Below is a set of entries; give all of them again exactly.

[Opening Data provided section]

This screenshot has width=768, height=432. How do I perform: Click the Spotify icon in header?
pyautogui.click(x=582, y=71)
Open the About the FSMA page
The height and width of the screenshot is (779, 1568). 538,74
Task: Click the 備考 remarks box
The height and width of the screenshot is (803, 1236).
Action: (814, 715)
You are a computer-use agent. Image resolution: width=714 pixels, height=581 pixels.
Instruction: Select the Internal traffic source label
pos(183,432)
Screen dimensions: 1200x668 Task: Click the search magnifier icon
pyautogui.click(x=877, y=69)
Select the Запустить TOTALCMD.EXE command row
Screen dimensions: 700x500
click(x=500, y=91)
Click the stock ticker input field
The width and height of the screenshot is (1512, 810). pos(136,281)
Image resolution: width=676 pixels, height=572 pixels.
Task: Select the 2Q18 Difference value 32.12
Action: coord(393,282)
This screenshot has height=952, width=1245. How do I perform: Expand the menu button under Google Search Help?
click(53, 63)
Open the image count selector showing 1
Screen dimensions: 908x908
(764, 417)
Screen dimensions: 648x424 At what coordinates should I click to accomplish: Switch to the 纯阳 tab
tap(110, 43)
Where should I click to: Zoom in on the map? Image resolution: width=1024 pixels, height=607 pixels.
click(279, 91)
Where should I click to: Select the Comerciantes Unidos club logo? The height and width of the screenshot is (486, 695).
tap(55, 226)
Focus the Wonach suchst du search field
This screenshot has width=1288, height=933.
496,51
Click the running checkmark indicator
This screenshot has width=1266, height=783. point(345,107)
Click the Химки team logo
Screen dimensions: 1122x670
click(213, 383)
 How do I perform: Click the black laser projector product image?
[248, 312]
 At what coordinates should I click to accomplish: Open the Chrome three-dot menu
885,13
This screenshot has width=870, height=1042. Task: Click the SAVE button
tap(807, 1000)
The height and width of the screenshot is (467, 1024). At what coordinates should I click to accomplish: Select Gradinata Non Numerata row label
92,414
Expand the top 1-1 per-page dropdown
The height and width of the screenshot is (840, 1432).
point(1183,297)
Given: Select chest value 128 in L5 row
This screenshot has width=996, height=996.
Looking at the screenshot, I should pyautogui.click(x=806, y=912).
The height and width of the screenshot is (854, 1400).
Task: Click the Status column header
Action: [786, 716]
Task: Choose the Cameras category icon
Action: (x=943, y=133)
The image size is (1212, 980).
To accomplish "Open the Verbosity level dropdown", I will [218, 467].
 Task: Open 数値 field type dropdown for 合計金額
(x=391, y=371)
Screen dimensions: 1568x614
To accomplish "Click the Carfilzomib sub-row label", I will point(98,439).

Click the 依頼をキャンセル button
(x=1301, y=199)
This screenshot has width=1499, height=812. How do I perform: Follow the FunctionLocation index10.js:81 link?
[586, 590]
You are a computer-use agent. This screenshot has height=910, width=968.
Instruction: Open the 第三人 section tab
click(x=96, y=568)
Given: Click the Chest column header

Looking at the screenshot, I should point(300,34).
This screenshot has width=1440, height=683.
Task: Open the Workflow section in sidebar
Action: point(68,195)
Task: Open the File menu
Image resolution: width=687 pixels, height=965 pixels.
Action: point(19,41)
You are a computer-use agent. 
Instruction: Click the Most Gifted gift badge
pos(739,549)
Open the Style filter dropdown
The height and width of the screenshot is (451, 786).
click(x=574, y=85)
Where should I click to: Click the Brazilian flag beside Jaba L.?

[Closing Data provided section]

Expected answer |
This screenshot has width=768, height=432. How do I perform: Click the Spotify icon in header?
pyautogui.click(x=582, y=71)
Open the About the FSMA page
The height and width of the screenshot is (779, 1568). 538,74
Task: Click the 備考 remarks box
The height and width of the screenshot is (803, 1236).
Action: (814, 715)
You are a computer-use agent. Image resolution: width=714 pixels, height=581 pixels.
Instruction: Select the Internal traffic source label
pos(183,432)
Screen dimensions: 1200x668 Task: Click the search magnifier icon
pyautogui.click(x=877, y=69)
Select the Запустить TOTALCMD.EXE command row
Screen dimensions: 700x500
click(x=500, y=91)
Click the stock ticker input field
The width and height of the screenshot is (1512, 810). pos(136,281)
Image resolution: width=676 pixels, height=572 pixels.
Task: Select the 2Q18 Difference value 32.12
Action: coord(393,282)
This screenshot has height=952, width=1245. How do I perform: Expand the menu button under Google Search Help?
click(53, 63)
Open the image count selector showing 1
Screen dimensions: 908x908
(764, 417)
Screen dimensions: 648x424 At what coordinates should I click to accomplish: Switch to the 纯阳 tab
tap(110, 43)
Where should I click to: Zoom in on the map? Image resolution: width=1024 pixels, height=607 pixels.
click(279, 91)
Where should I click to: Select the Comerciantes Unidos club logo? The height and width of the screenshot is (486, 695).
tap(55, 226)
Focus the Wonach suchst du search field
This screenshot has width=1288, height=933.
496,51
Click the running checkmark indicator
This screenshot has width=1266, height=783. point(345,107)
Click the Химки team logo
Screen dimensions: 1122x670
click(213, 383)
 How do I perform: Click the black laser projector product image?
[248, 312]
 At what coordinates should I click to accomplish: Open the Chrome three-dot menu
885,13
This screenshot has width=870, height=1042. Task: Click the SAVE button
tap(807, 1000)
The height and width of the screenshot is (467, 1024). At what coordinates should I click to accomplish: Select Gradinata Non Numerata row label
92,414
Expand the top 1-1 per-page dropdown
The height and width of the screenshot is (840, 1432).
point(1183,297)
Given: Select chest value 128 in L5 row
This screenshot has width=996, height=996.
Looking at the screenshot, I should pyautogui.click(x=806, y=912).
The height and width of the screenshot is (854, 1400).
Task: Click the Status column header
Action: [786, 716]
Task: Choose the Cameras category icon
Action: (x=943, y=133)
The image size is (1212, 980).
To accomplish "Open the Verbosity level dropdown", I will [218, 467].
 Task: Open 数値 field type dropdown for 合計金額
(x=391, y=371)
Screen dimensions: 1568x614
To accomplish "Click the Carfilzomib sub-row label", I will point(98,439).

Click the 依頼をキャンセル button
(x=1301, y=199)
This screenshot has width=1499, height=812. How do I perform: Follow the FunctionLocation index10.js:81 link?
[586, 590]
You are a computer-use agent. This screenshot has height=910, width=968.
Instruction: Open the 第三人 section tab
click(x=96, y=568)
Given: Click the Chest column header

Looking at the screenshot, I should point(300,34).
This screenshot has width=1440, height=683.
Task: Open the Workflow section in sidebar
Action: point(68,195)
Task: Open the File menu
Image resolution: width=687 pixels, height=965 pixels.
Action: point(19,41)
You are a computer-use agent. 
Instruction: Click the Most Gifted gift badge
pos(739,549)
Open the Style filter dropdown
The height and width of the screenshot is (451, 786).
click(x=574, y=85)
Where should I click to: Click the Brazilian flag beside Jaba L.?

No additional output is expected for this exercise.